Duration: 4:00
Completed: 2006
Instrumentation: SSATTBB, Alto, Tenor, and Baritone Solo, and offstage TTBB
In 18th and 19th Century America, it was especially popular to graft
some sort of sentimental lies unto a song to sell music. In drawing
close to the music of those times, I felt the need to counter those
lies with a kind of musing on the story of this song. The tale of this
sort that goes with Amazing Grace is that John Newton, the author of
the text, was inspired to write it when, in the course of his sailing
as a slave trader, he was caught in a storm at sea, and prayed that
God would deliver him. Newton survived, and experienced a conversion.
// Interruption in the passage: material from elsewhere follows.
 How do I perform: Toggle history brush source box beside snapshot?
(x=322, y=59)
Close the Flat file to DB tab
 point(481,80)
The story goes that he immediately renounced slave trading (mending
his wicked ways) and became a minister. Some accounts actually relate that
NEW BRITAIN was a so-called slave song, to which Newton set words. However,
Newton actually continued slave trade until an illness convinced him
that he should no longer sail, and it was only after slave trade was no longer viable
for him that he chose another profession. NEW BRITAIN, aside from the fact that it was not the
original tune that Newton used (now lost), has a melodic structure that is almost
certainly of British origin, as Newton was. Amazing Grace was popular in the
United States at about the time of the civil war, both in north and south.
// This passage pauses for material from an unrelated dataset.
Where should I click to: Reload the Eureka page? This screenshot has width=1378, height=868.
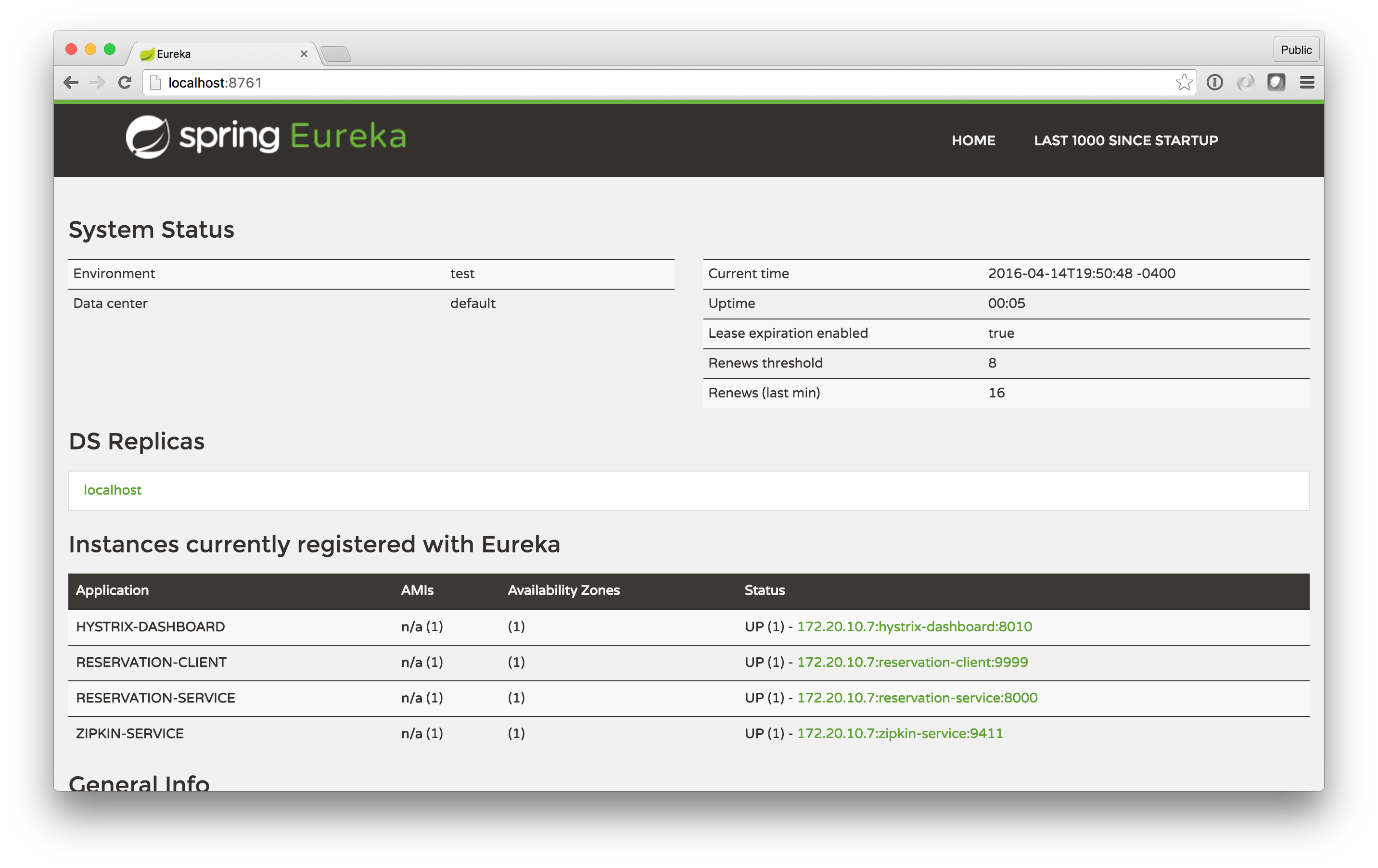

Following descriptions of Amazing Grace through time, one reads the
text enlisted
into various causes. In the ambiguity of the text, people often read
their own story,
or read into it what they would like to have it mean. Sometimes this creates a
laudable cosmopolitanism, such as when the Cherokee used it as a
funeral song, but
this flexibility also causes the song to write people with less than
laudable intentions
a blank check of affirmation. Like the bible, Amazing Grace has been
used to affirm
the highest and the lowest things people do. With cultural items, such
as a song,
everyone who uses them adds a layer of meaning; each person writes
their life across
the song; we try to write over them, but they cannot be erased. Such meanings
cheapen the cultural item if they are ignored, and exist on a
subterranean level even
when ignored. These old misuses of songs must be confronted, especially when
these misuses are wrapped up in atrocities such as slavery and the
legacy of slavery.
This is part of what this Amazing Grace setting is about; trying to sift the
meanings of the song, and reveal some of its subterranean life, and in
this way,
try to rescue it from itself. Newton's text was called "Faith's Review
and Expectation".
I think of this setting as "Rescue Attempt", an endeavor that embodies some
of the best sentiments in Amazing Grace. Whereas the civil war could not
really be called a rescue attempt, the civil rights movement could be, in
millions of subterranean gestures and confrontations.